It was a bit overcast as I headed west towards Aberfeldy today, but overcast in a way that wasn’t threatening rain. I parked at the Forestry Commission car park at Peeler Gate on Drummond Hill, assembled my bike, and set off to the north-east, crossing the River Lyon at Comrie Castle.
Turning off the main road at the village of Keltneyburn I crossed the Keltney Burn and headed west towards Fortingall. As I approached the village there were sheep in the field where the three stone circles are, so I stopped to take a photo then continued through the village.
On the other side of the village I turned north, following the River Lyon into Glen Lyon. The hills guarding the entrance to the glen were brooding under low cloud.
As the road enters the Pass of Lyon it clings to the rockface, twisting it’s way high above the river.
Down below is Macgregor’s Leap, where in 1565 a Macgregor escaped across the river from pursuing Campbells.
The thick forest here is the Coille Dhubh (the Black Wood), home to mysterious goings on in the past.

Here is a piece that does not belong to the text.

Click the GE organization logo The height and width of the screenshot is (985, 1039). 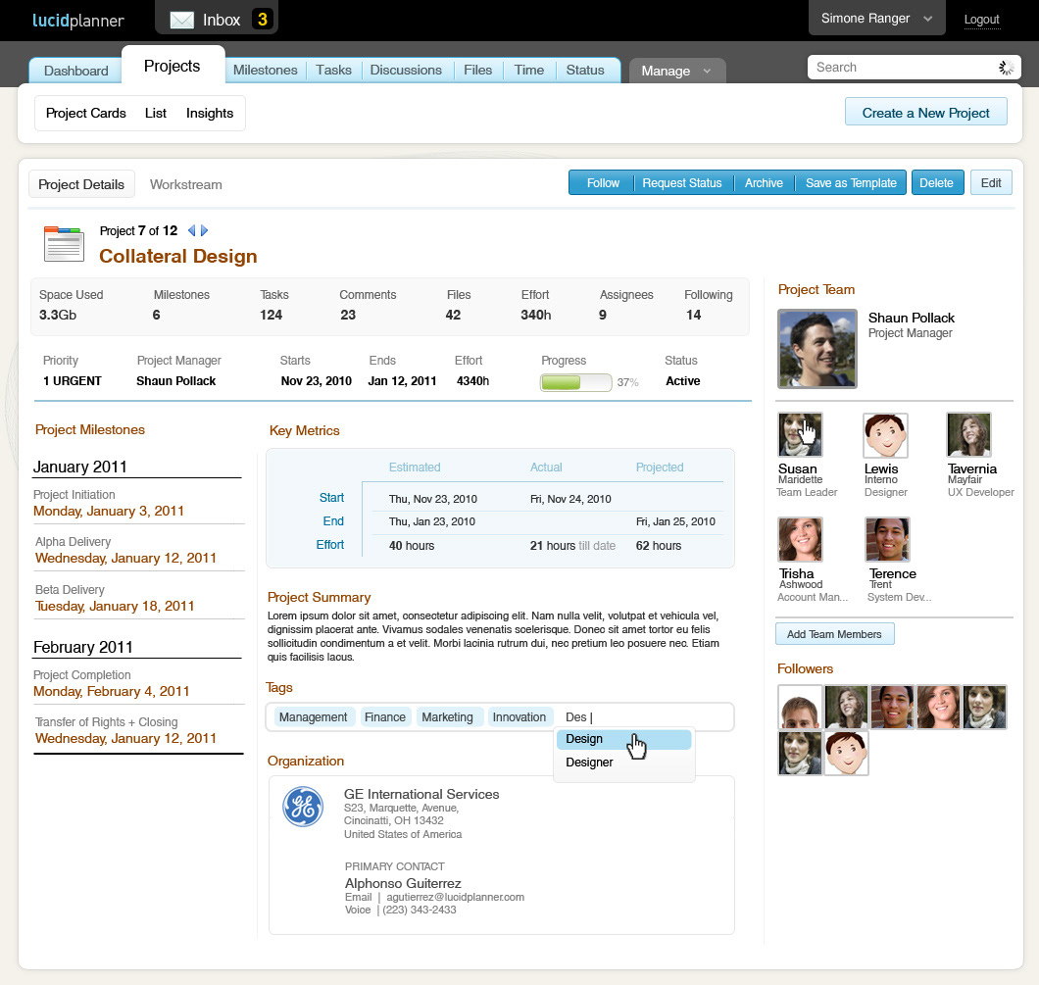point(303,807)
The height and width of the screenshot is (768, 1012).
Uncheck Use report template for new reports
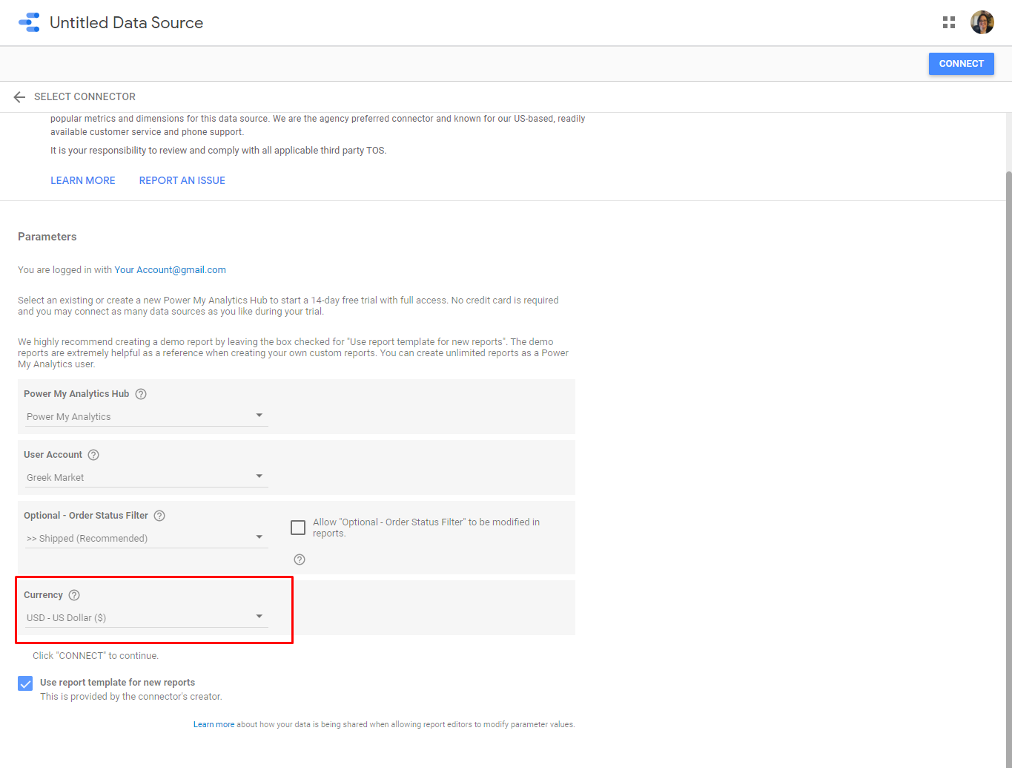point(25,683)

A large stone known as the Clach Tagnairn nan Cat (the Stone of the Devil Cat) was circled every Hallowe’en by wildcats to welcome a large black cat which sat on top of it. In 1838 a traveller is said to have disturbed the cats and was attacked. He managed to escape to nearby Woodend House where a dead wildcat was found clinging to his back.
I continued on and out of the Black Wood, stopping soon after to take a photo of the Roman Bridge. Not Roman at all, but a very picturesque spot.
The road now moves in and out of forestry, giving and taking away views of the surrounding hills. I had planned to go and look for a possible large standing stone above Dericambus but I had a lot I still wanted to see further down the glen, so I pressed on.
A few miles after Invervar, rounding the corner just before Camusvrachan there is a christianised standing stone known as St Adamnan’s Cross. St Adamnan is said to have stopped a plague from progressing down the glen at this point.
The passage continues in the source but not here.